When I'm PCSing, there are WAY more pressing things to do than to find a doctor or schedule a dentist appointment.

The realization dawned on me that this is not the first time that my health care has gone by the wayside.

Every time I move, there are more pressing things to do than to find a doctor.

Where is the grocery store? Down the street. Is it closer than the commissary? Is it worth the drive? Starbucks? Gotta find the closest one!

But ultimately, I know that first and foremost is unpacking my household goods. I find myself putting items away at a blistering speed. I hate the sight of all those boxes and paper lying around the house. By the weekend, I’m pestering my spouse to hang pictures and curtains. If I had my way, every box would be unpacked by that first weekend.

Then I must enroll the kids in school. With that comes all the secondary tasks to go along with it. If it’s the summer, I have to still buy school supplies and new clothes. Like many of us, I wouldn’t buy notebooks and pencils beforehand because that’s just one more thing to pack or keep track of. Then there’s the job of keeping them occupied while I wait for school to start.

I also need to schedule THEM for a school physical and that is a herculean task considering all of the students who have been at our new location have scheduled their exam much earlier so the pickings are slim at the base hospital. Do I dare try a walk-in clinic or do I rearrange all those well-laid summer plans to take the first available appointment? Each time it seems like I make the wrong choice but c’est la vie! Check that box off!

Next on my list is finding a dentist for the family. Here is where I find I can put myself in the mix. But of course, there are no appointments for a month out. Add that to the fact that it took a month or two to get to this point in my PCS move and I’m now three to four months past my regularly scheduled time.

But hey, that’s better than a year and a half, right?

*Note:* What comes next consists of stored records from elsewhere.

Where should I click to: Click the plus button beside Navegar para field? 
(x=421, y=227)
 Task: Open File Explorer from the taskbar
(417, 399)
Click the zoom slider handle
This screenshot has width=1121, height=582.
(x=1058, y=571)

Now the kids are in school, the house is unpacked, and I can go on with my life. When I worked full-time, the days were occupied with that and when I was done, I’d fill the rest of my time with the kids and their activities. Working part-time usually meant that I clocked in, worked, clocked out and then ran errands or volunteered until it was time for the kids to come home from school. When I was a stay-at-home mom, I filled my days with tasks that revolved around the kids.

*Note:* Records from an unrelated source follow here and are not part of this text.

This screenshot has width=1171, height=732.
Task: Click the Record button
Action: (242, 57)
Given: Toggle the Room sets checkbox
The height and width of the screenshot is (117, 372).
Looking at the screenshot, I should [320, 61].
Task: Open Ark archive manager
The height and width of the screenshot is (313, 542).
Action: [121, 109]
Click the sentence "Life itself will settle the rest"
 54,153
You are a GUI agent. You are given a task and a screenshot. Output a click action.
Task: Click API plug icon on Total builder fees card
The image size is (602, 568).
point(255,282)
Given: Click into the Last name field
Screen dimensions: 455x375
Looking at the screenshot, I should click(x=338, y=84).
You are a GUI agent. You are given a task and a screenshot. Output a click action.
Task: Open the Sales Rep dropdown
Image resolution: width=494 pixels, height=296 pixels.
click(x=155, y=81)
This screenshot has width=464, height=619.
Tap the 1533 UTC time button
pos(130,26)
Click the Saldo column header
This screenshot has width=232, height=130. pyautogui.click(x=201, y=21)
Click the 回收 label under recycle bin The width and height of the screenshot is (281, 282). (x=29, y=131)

In each scenario, I was my last priority.

Even though I nagged my spouse to see a physician at every issue, I didn’t do the same. Nor did I worry about yearly physicals for him since he is required to do so. I marked that as a small victory; I wasn’t responsible for that task.

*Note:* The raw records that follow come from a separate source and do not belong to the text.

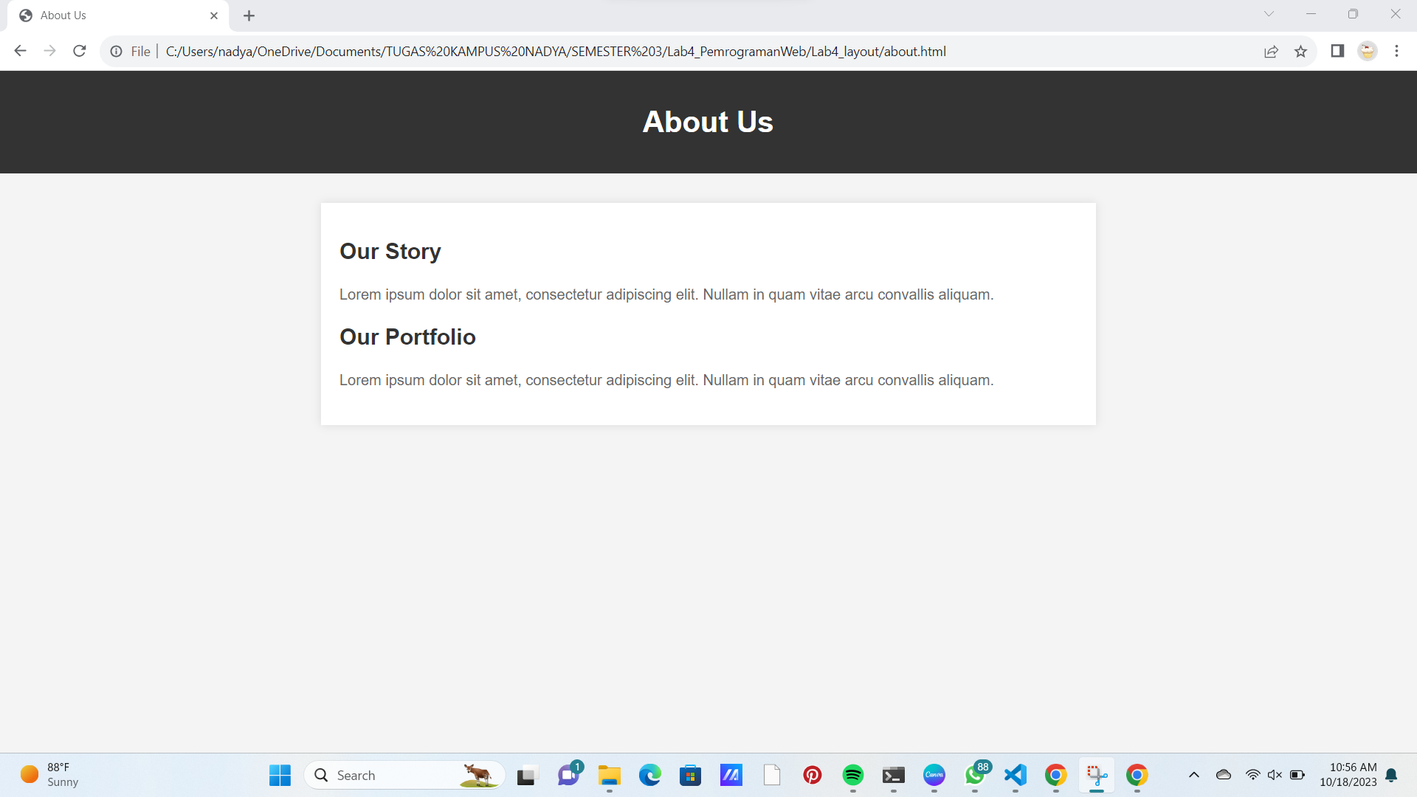Launch Spotify from the taskbar

pyautogui.click(x=853, y=775)
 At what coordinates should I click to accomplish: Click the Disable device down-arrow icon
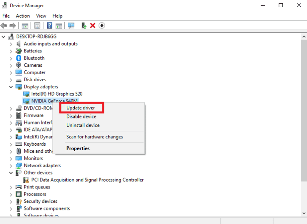tap(102, 26)
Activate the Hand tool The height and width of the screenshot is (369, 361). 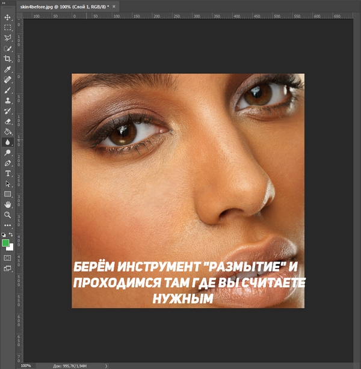[x=8, y=204]
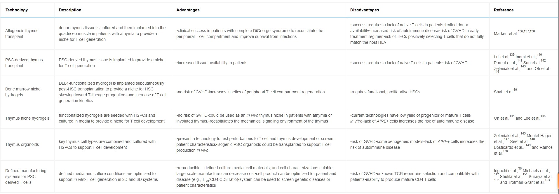Open reference 50 for Shah et al.
The image size is (559, 194).
point(515,90)
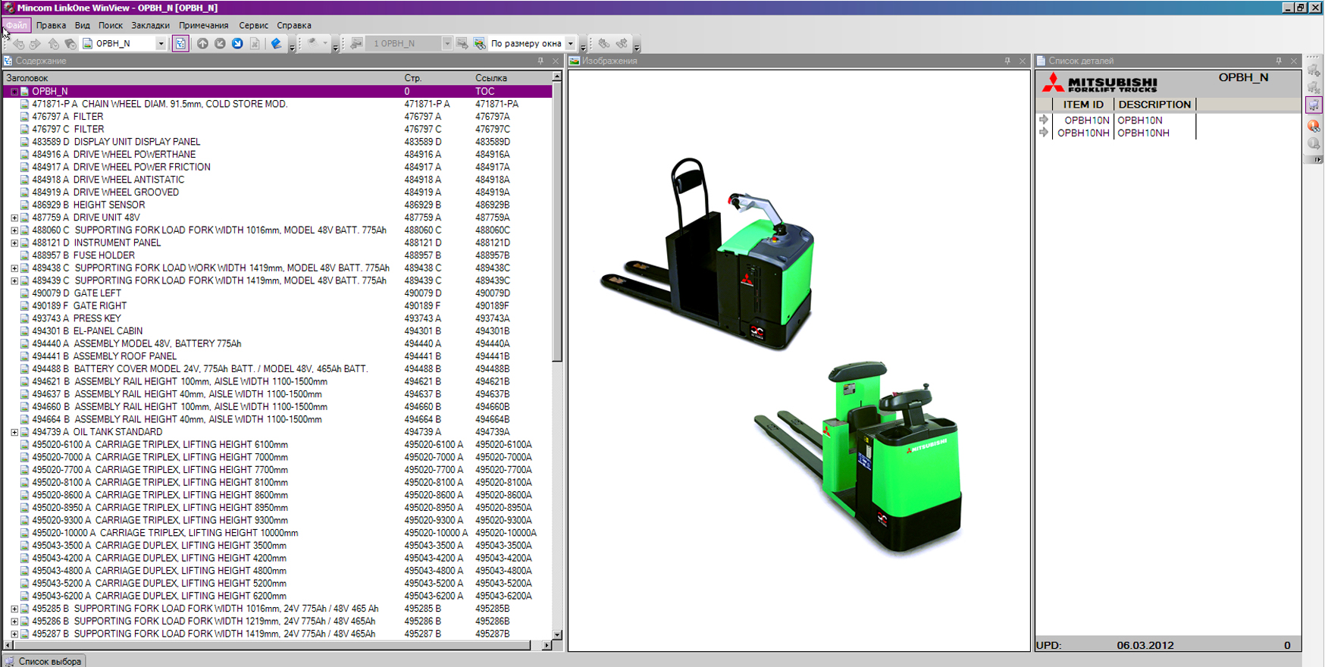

When I'm PCSing, there are WAY more pressing things to do than to find a doctor or schedule a dentist appointment.

Just like the NyQuil commercial that says “Moms don’t take sick days,” I don’t take sick days. And since I don’t take time off for colds, I don’t go to the doctor often. That translates into never calling the doctor’s office.

And that means that I forget to make appointments for my well-being.

The only positive result of my neglect is that the American Congress of Obstetricians and Gynecologists recommend that you get a pap smear every three years. But I can’t get too excited. They still require that I see my OB every year. My little victory is still a failure.

The moral of my tale is don’t be like me.

Moving around the country or the world is a great experience and I need to be healthy to enjoy it.